Sabih Kanadoğlu'nun katsayı düzenlemesini Danıştay'ın iptal edeceği görüşüne katılan Doç. Mustafa Şentop, sonrası için olacakları şöyle anlattı:

Danıştay Onursal Başkanı Sabih Kanadoğlu, katsayı düzenlemesinin dava açılması halinde Danıştay tarafından iptal edilebileceğini açıkladı. Ardından benzeri bir açıklama yapan Doç. Mustafa Şentop, Kanadoğlu'nun iptal görüşüne katıldığını açıklaması, meslek liselerini hayal kırıklığına uğrattı.

Doç.

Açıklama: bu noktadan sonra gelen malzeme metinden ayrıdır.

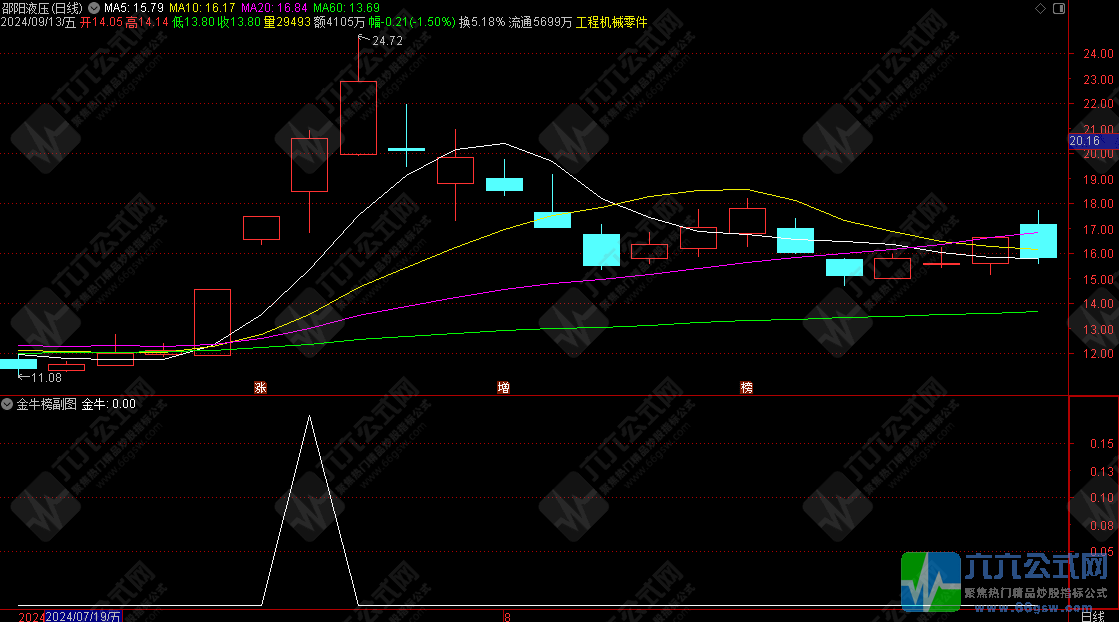1119x622 pixels.
Task: Click the diamond icon at top right
Action: tap(1042, 8)
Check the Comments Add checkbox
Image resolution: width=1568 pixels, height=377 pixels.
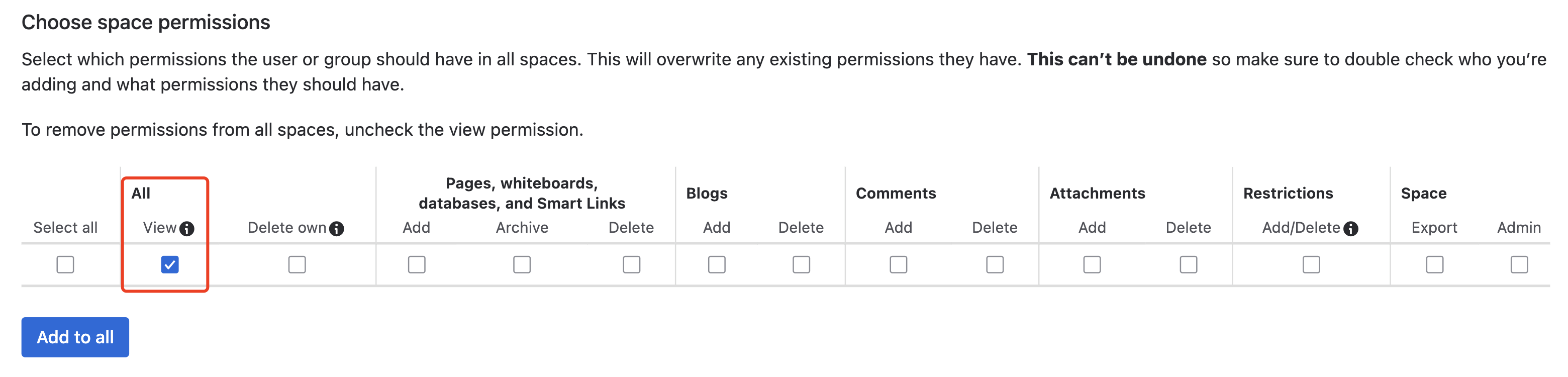899,264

Mustafa Şentop, sonrasında olacak gelişmeleri Haber 7'ye açıkladı. Doç. Şentop, Kanadoğlu'nu hayli üzecek görüşler ortaya koydu. İşte Doç. Şentop'un Haber 7'ye yaptığı açıklama:

"YÖK'ün katsayı düzenlemesi bir idari işlem olduğu için Danıştay denetimine tabi olacaktır. Dava açıldığı takdirde Danıştay'ın İmam Hatipler lehine olan düzenlemeyi iptal edebileceği kanaatindeyim.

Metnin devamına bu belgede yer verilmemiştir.